Numerical algebraic geometry for model selection and its application to the life sciences.

作者信息

Gross Elizabeth, Davis Brent, Ho Kenneth L, Bates Daniel J, Harrington Heather A

机构信息

Department of Mathematics, San José State University, San José, CA 95112, USA.

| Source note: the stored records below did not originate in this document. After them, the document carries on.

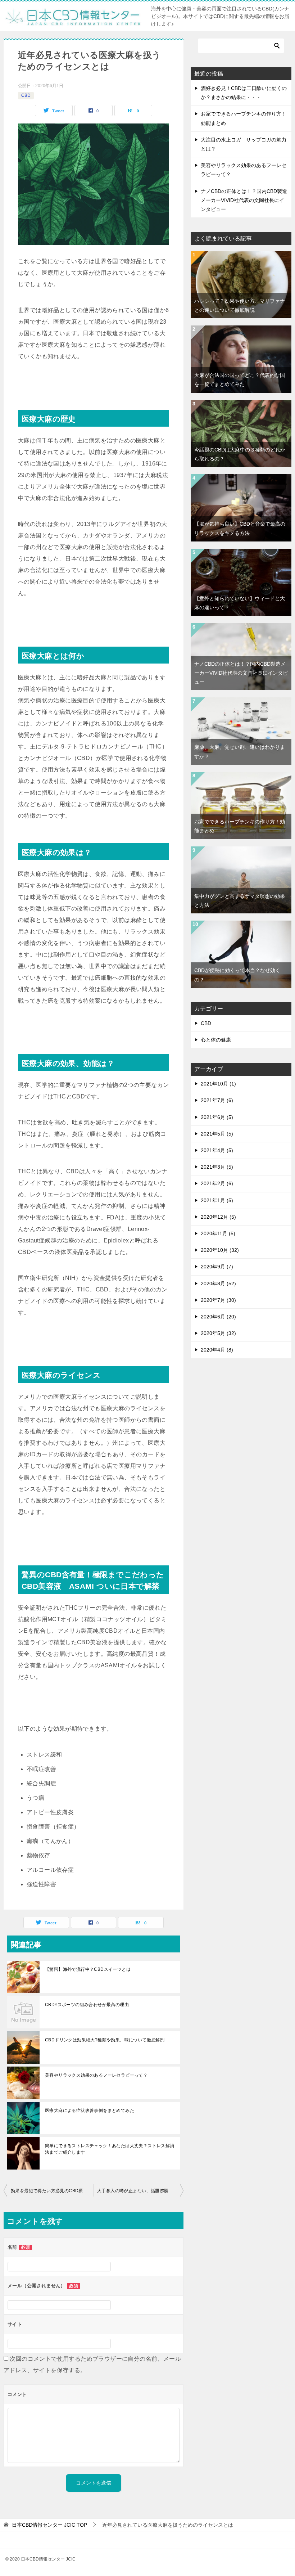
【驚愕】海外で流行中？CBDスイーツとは (88, 1969)
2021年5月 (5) (217, 1134)
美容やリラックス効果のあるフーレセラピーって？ (96, 2075)
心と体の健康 (216, 1040)
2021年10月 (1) (218, 1084)
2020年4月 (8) (217, 1350)
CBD (26, 95)
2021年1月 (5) (217, 1200)
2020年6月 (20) (218, 1317)
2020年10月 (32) (220, 1250)
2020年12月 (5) (218, 1217)
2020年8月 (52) (218, 1283)
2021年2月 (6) (217, 1183)
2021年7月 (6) (217, 1100)
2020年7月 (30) (218, 1300)
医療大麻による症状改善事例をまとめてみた (89, 2110)
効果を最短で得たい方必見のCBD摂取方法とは (52, 2190)
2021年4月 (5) (217, 1150)
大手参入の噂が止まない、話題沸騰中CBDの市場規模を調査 (140, 2190)
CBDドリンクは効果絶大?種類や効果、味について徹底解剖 (104, 2039)
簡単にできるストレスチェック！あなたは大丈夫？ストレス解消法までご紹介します (109, 2149)
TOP (49, 2525)
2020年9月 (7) (217, 1266)
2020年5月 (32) (218, 1333)
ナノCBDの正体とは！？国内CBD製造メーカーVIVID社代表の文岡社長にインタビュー (244, 200)
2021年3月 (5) (217, 1167)
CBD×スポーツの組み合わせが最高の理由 (87, 2004)
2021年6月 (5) (217, 1117)
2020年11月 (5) (218, 1233)
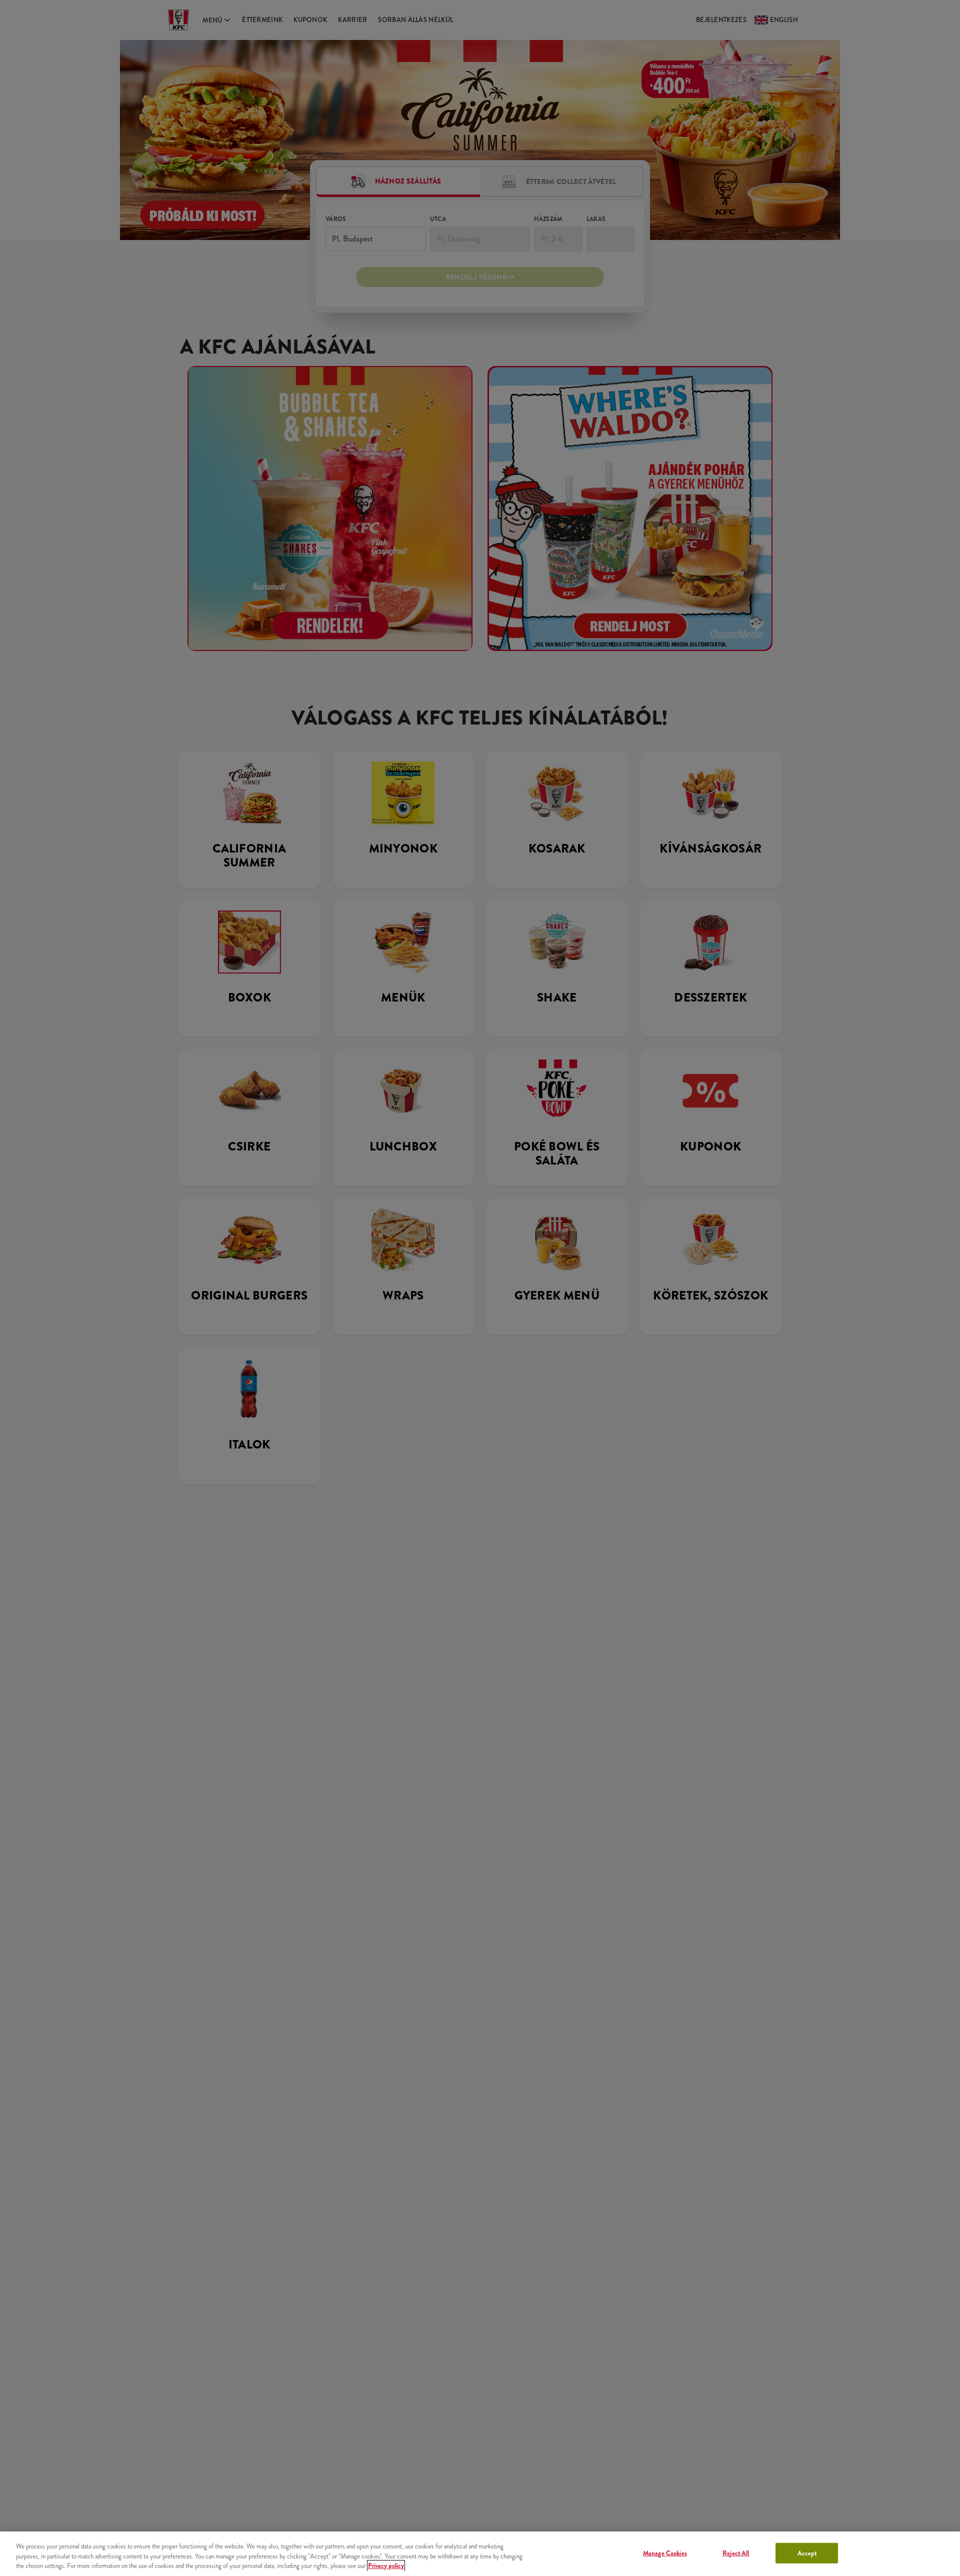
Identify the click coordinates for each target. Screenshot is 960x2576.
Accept (807, 2553)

Department of Mathematics, Colorado State University, Fort Collins, CO 80523, USA.

出版信息

J R Soc Interface. 2016 Oct;13(123). doi: 10.1098/rsif.2016.0256.

Abstract

Researchers working with mathematical models are often confronted by the related problems of parameter estimation, model validation and model selection. These are all optimization problems, well known to be challenging due to nonlinearity, non-convexity and multiple local optima. Furthermore, the challenges are compounded when only partial data are available. Here, we consider polynomial models (e.g. mass-action chemical reaction networks at steady state) and describe a framework for their analysis based on optimization using numerical algebraic geometry. Specifically, we use probability-one polynomial homotopy continuation methods to compute all critical points of the objective function, then filter to recover the global optima. Our approach exploits the geometrical structures relating models and data, and we demonstrate its utility on examples from cell signalling, synthetic biology and epidemiology.

摘要

使用数学模型的研究人员经常面临参数估计、模型验证和模型选择等相关问题。这些都是优化问题,众所周知,由于非线性、非凸性和多个局部最优解,这些问题具有挑战性。此外,当只有部分数据可用时,挑战会更加复杂。在这里,我们考虑多项式模型(例如稳态下的质量作用化学反应网络),并描述一个基于数值代数几何优化的分析框架。具体来说,我们使用概率一多项式同伦延拓方法来计算目标函数的所有临界点,然后进行筛选以恢复全局最优解。我们的方法利用了模型和数据之间的几何结构,并在细胞信号传导、合成生物学和流行病学的实例中证明了其效用。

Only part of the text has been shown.